The wooden carving was about five feet tall. It was perfect and precise. It was the shape of a woman, with wide eyes and an open mouth. She looked like she’d been startled by something.

“Hm,” the man said. He swung his light around in a full circle, searching. “Usually this is the second one we find. Must’ve passed the other.”

Richard stepped forward. He felt his fiancé’s arm fall away from his. His pressed the flashlight up against the face of the carving. The detail was incredible. It was as if the woman had been full and alive only a moment ago.

Richard asked, “How was this carving made? With a knife? No chance it was made with a saw.”

The man shrugged emphatically. “That’s the great mystery of it. I’ve seen a lot of wood carvings in my day, and nothing as intricate as this.” His leather gloves tightened on his flashlight, and he cleared his throat. “Take as long as you like, but there’s plenty more to see.”

Richard turned to his fiancé, her arms crossed and her teeth chattering. “No, let’s keep on,” he told the man.

“Alright.” The burly man aimed his light deeper into the trees. “This way then.” He paused, then nodded. “Yes, yes, this way.”

Richard grimaced. This man had better not get them lost.

They had only gone a short distance before they found another one. This carving was a tall man, his arms thrust out as if he’d been sprinting. “It’s amazing,” Richard admitted. He reached out his free hand and ran his fingers along the hair. Then he felt the face, the cold face.

The man took a few steps back, giving him some room. Richard hardly noticed, entranced. There was some magic inside of the wood, and he couldn’t look away. His hand kept moving over the surface, trying to imagine what kind of person was capable of carving this. How long had it taken? How many were out here in this forest?

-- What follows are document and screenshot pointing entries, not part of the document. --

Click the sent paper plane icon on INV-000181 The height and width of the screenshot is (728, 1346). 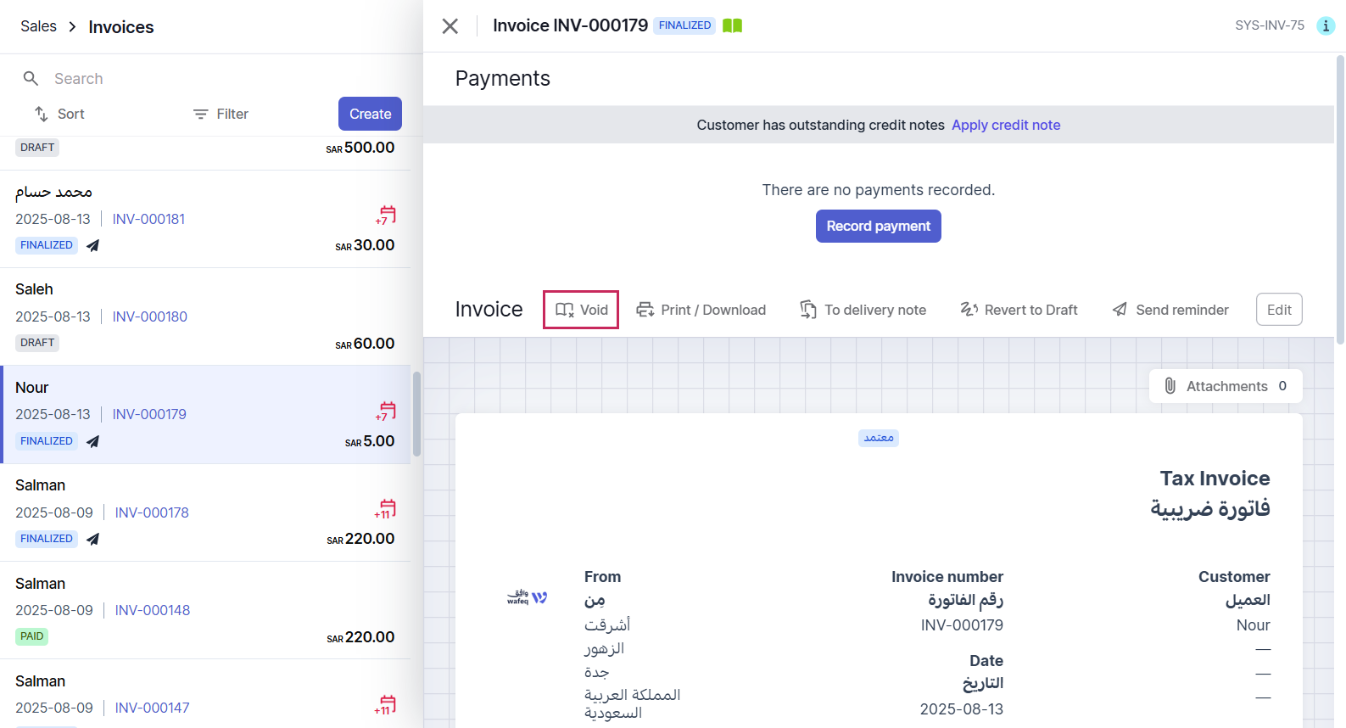[93, 245]
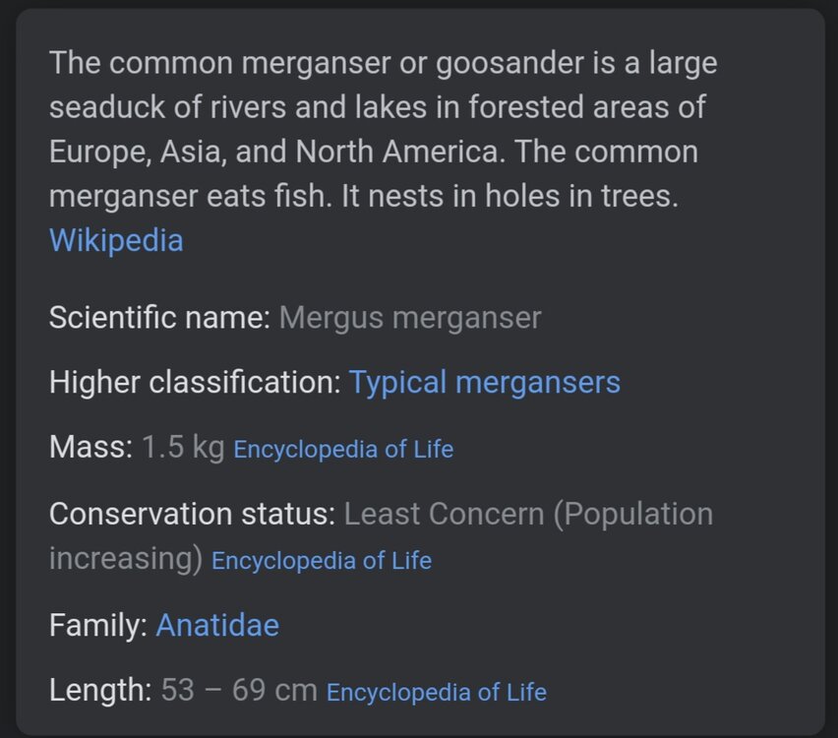The width and height of the screenshot is (838, 738).
Task: Click the '53 – 69 cm' length value
Action: 239,690
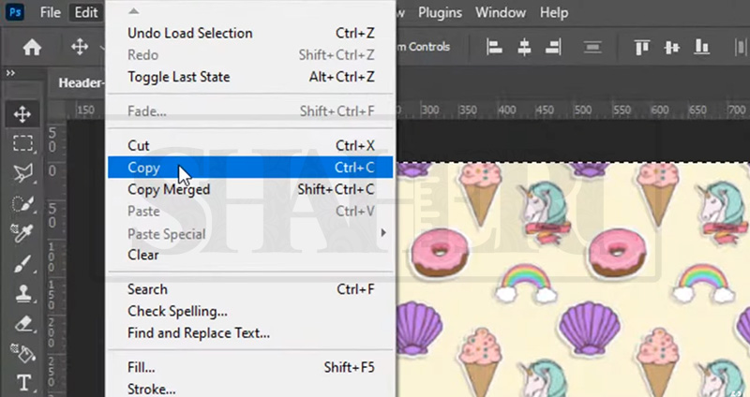
Task: Expand the collapsed toolbar double-arrow
Action: tap(10, 73)
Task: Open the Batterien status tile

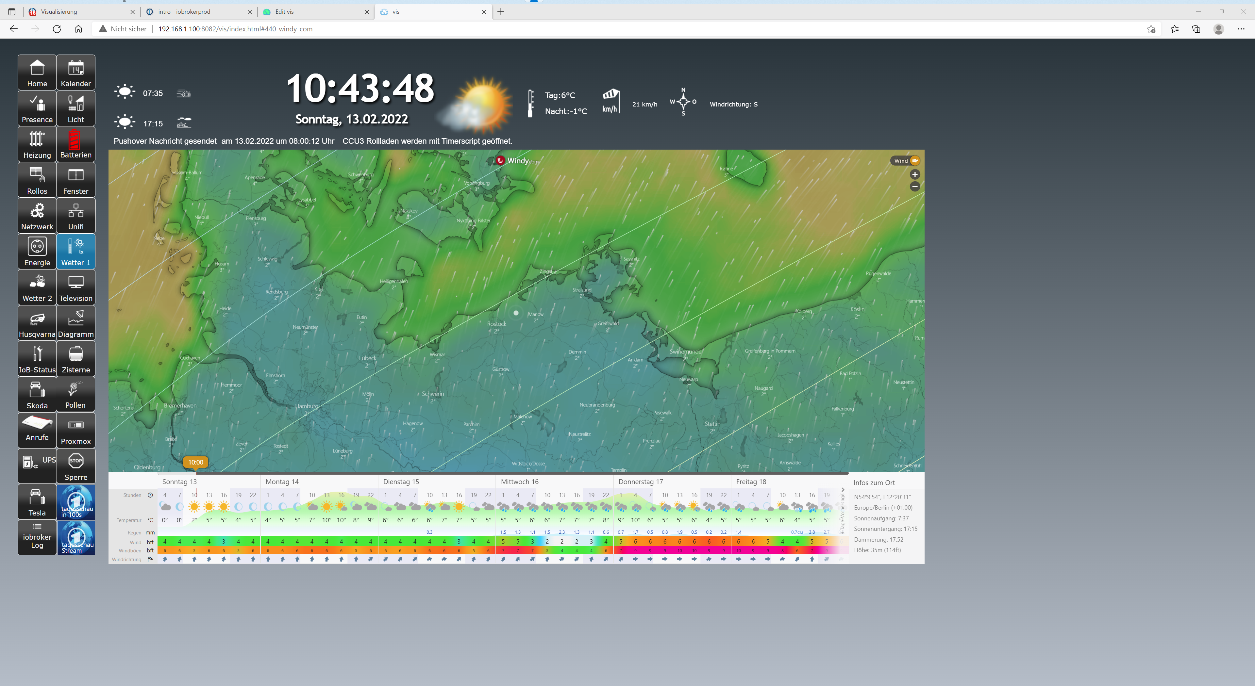Action: click(76, 144)
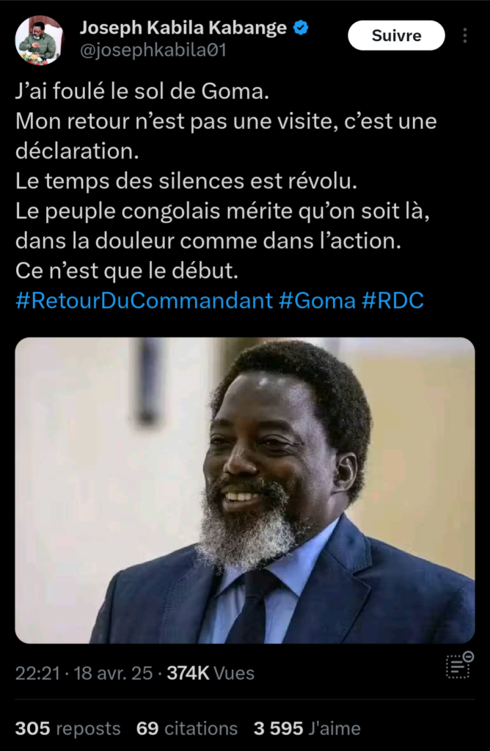Viewport: 490px width, 751px height.
Task: Open the #RetourDuCommandant hashtag
Action: pos(145,301)
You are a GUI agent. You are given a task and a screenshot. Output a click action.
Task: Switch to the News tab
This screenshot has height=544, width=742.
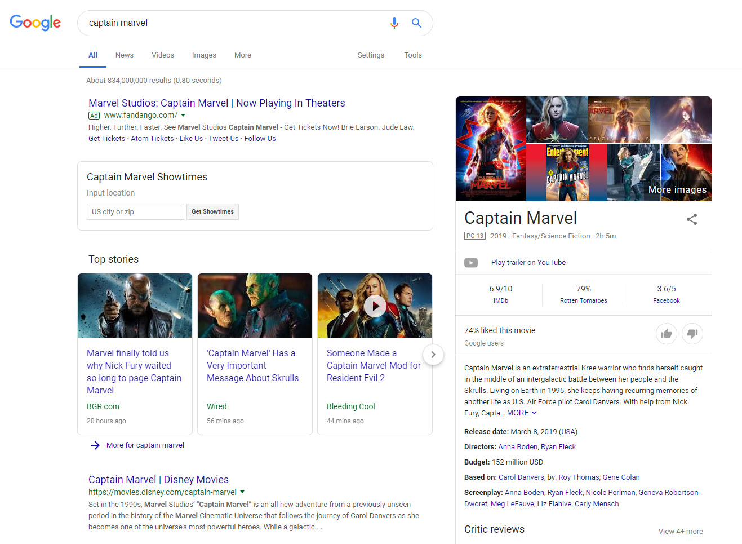point(125,55)
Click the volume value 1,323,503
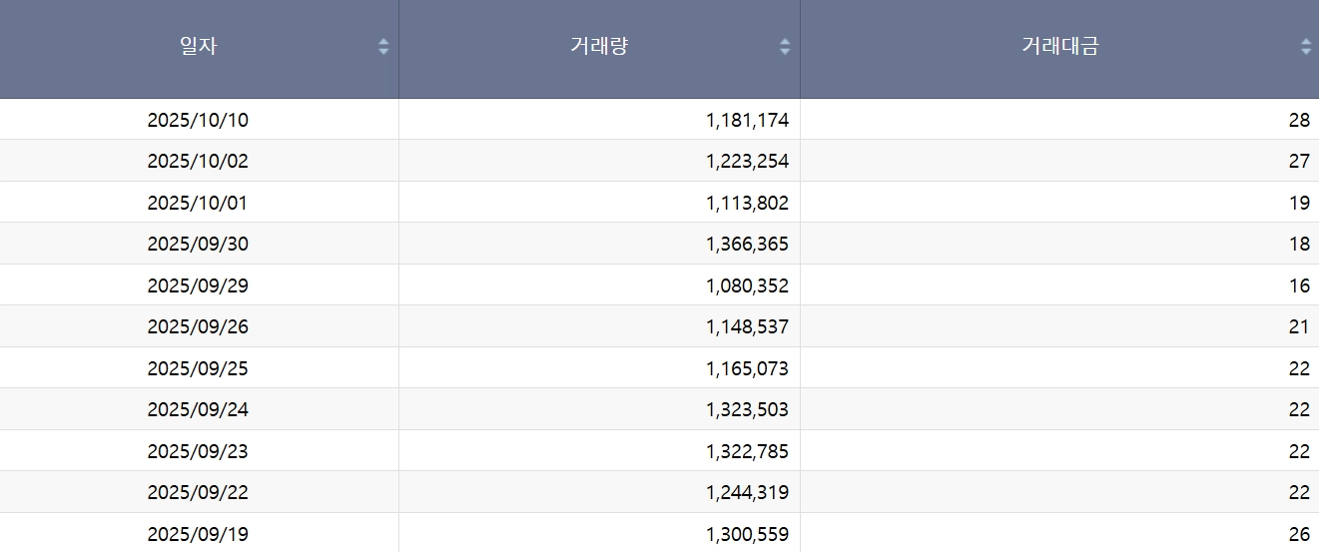The image size is (1319, 552). 747,410
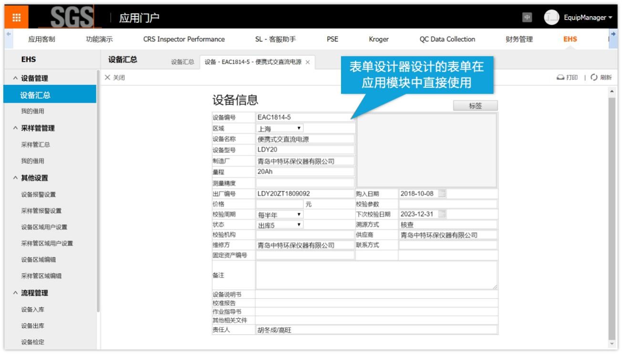
Task: Click the 标签 button
Action: tap(475, 106)
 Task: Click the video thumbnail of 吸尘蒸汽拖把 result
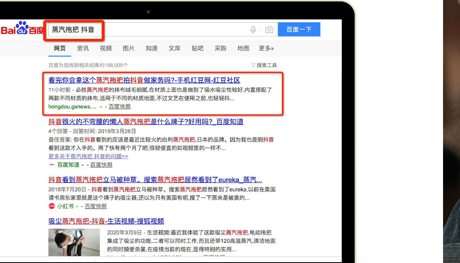[x=74, y=242]
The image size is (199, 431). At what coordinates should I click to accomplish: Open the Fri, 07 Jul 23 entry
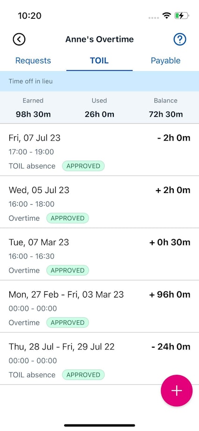pos(99,149)
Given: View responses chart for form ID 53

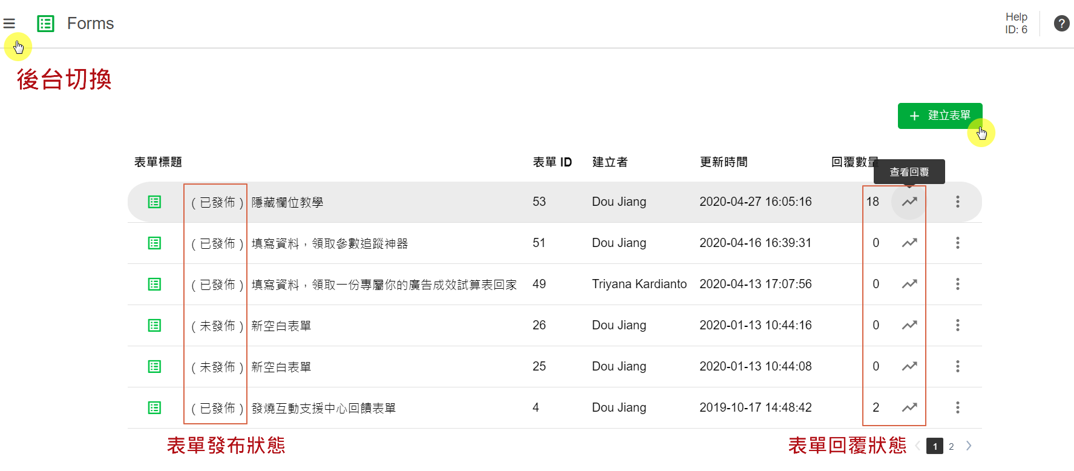Looking at the screenshot, I should tap(909, 202).
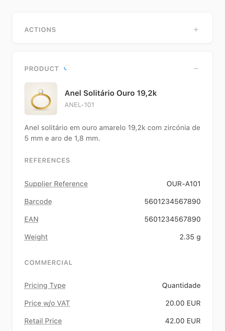225x331 pixels.
Task: Click the Supplier Reference label
Action: pyautogui.click(x=56, y=184)
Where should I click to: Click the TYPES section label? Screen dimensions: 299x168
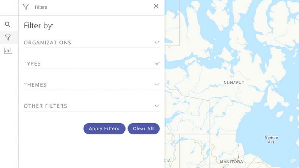tap(32, 64)
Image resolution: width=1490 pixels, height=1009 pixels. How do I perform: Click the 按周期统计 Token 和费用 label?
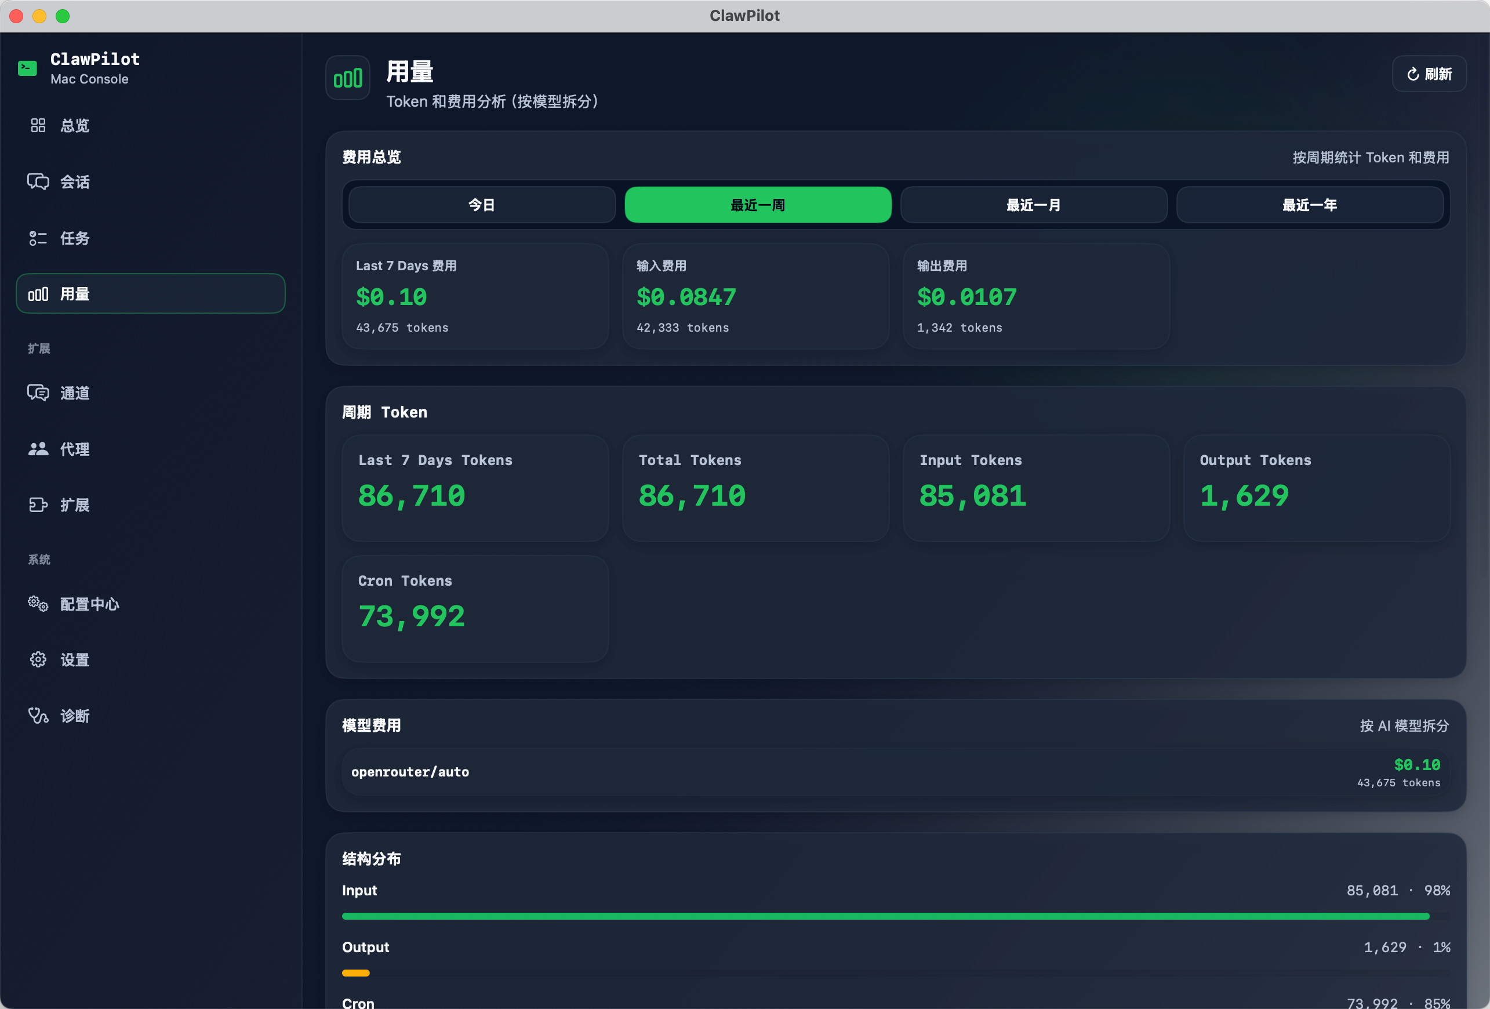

“Careful,” the burly man said, returning to his side. He fidgeted with his gloves. “Splinters. And there’s lots of sap.”

“Yes, the sap,” Richard remembered. “There was something funny about it, wasn’t there?”

“What’s funny is that it isn’t sap at all. Should be, but it’s over ninety percent water.” He laughed a deep laugh. “Like they’re crying almost.”

Richard didn’t find it very funny. He turned to hand the flashlight to his fiancé, but she wasn’t behind them.

He froze. His light whipped around in the dark. “Ashley?” he called.

The man rotated slowly. “Hm. She didn’t have a flashlight, did she?”

Richard called again. “Ashley!”

The burly man tucked his flashlight under his arm and rubbed his leather gloves together, huffing out the cold air sharply. “Alright,” the man said. “You go that way. I’ll check over there.”

Richard nodded unconsciously. “Yes. Sure.” He cleared his throat. “Ashley!” How could she have gotten lost so suddenly?

The man disappeared into the dark so fast the Richard was sure he’d vanished into thin air. Shaking his head, Richard took cautious steps forward, waving the light around wildly. “Ashley! Ashley!” It was impossible that she had gotten so far that she couldn’t hear him. Then again, he’d noticed how the thick air seemed to muffle sound. There was something wrong with this forest. Something very wrong.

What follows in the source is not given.